As far as dancing goes:
+ The Minuet is a stately dance consisting of small steps to slow music, usually the first dance at an assembly or ball. Generally easy to do while maintaining polite conversation with one's partners, it was a refined dance.
+ The Quadrille is a square dance for four couples, lively and social. It gained immense popularity during this time and was a favorite among the young.
+ The Waltz was new-fashioned, incredibly intimate and socially isolating, as you maintained close contact with only one person for the entire song. Because of the intricacy of the movement, with a lot of swirling, it was not considered a conversation-encouraging dance. It was, in fact, quite risqué.
With regard to signs of affection:
+ Having her hand pressed fervently was considered the most ardent and sexual of gestures a woman could have before marriage, along with a hand around the waist. It would be unforgivably forward for a man to do this if he did not have intentions of marriage toward the woman.
+ Far from passionate by modern standards, a love letter was often sent post-engagement, as a display of earnest intent. Modern etiquette guides discouraged including anything in a love letter that might prove grounds for legal action- such a frank statement of love and the desire to be wed- in case you later broke off the engagement. In fact, jilted ex-fiances could and did sue for money using love letters as stated proof of the betrothed’s intentions.
+ The engagement was considered official through the exchanging of gifts. It would be considered rudely forward of a man to present a gift to a woman he was courting, if he had not secured encouragement from her family first.
+ In truth, the accepted method of engagement was for the man to ask the woman’s father for permission. This conversation included negotiations of settlement, including ‘pin money’ (an allowance for the to-be-wife to spend on personal trinkets of household affairs) and inheritance. Only after permission was obtained could the husband-to-be show affection through letters, gifts, or physical gesture. The wife-to-be was supposed to show no indication that she was being considered for marriage until after the engagement occurred. And even then, not to count on it or take it for granted.
When it comes to getting married:
+ Publishing the banns is the act whereby the impending marriage would be announced from the parish pulpit during service, three Sundays in a row. During this time, anyone could speak out against your marriage, thus canceling it. This was the least expensive route, but the riskiest as it relied on popular opinion and could be easily undone.
+ You could obtain a license for a few pounds, though. It could be had from the local clergyman and allowed you to marry in any parish in which either of you had lived for at least 15 days. It was considered the route those of good society took, and the best option for most folk.

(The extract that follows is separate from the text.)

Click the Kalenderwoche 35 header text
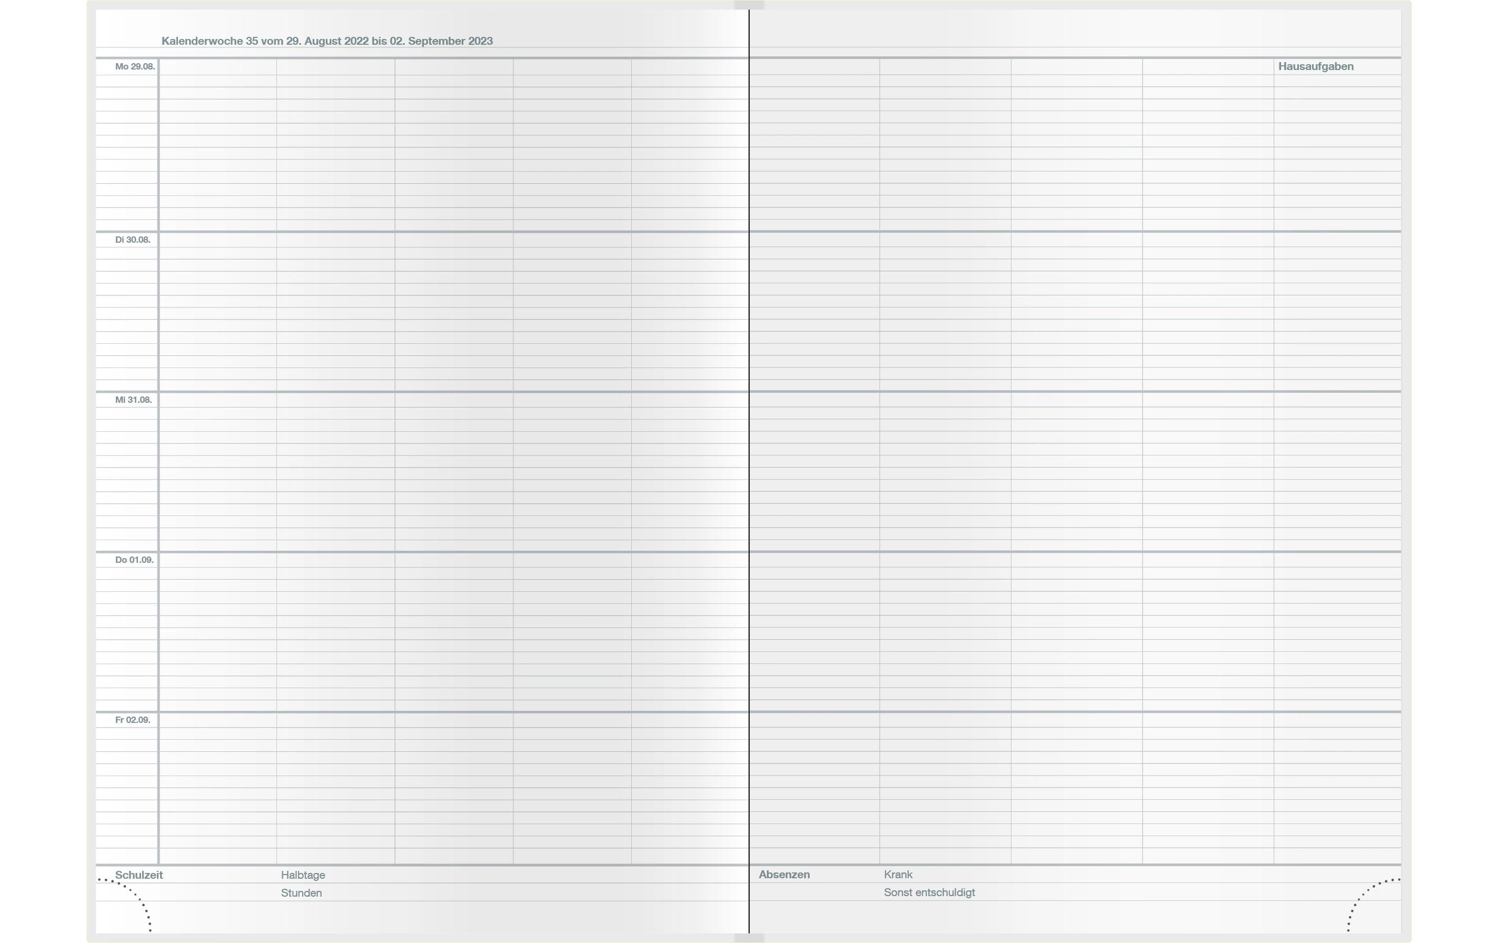327,41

+ Or, for the very wealthy, you could obtain a special license. Costing a huge sum of around 28 guineas, it was obtained from the archbishop of Canterbury and allowed you to marry anytime, anywhere, without challenge.
+ Of course, there was always Gretna Green, the small town just on the other side of the Scottish border. It was where elopers ran off to, to be married within the looser restrictions of the Scottish Presbyterian Church. Often done for those under the legal age to marry without parental consent, you simply showed up and pledged yourself in front of a witness.
In terms of locations:
+ For a fashionable address, you simply can’t beat Mayfair, in London near Hyde Park.
+ Ramsgate was a seaside resort, much more respected in the Regency than it is now.
+ Living abroad was considered risky and uncivilized.
+ Living in the country was an accepted practice- most of the ton has country estates and houses ‘in town’ that they resided in while Parliament was in session. Being a gentleman farmer, or a country resident in modest means, was perfectly acceptable.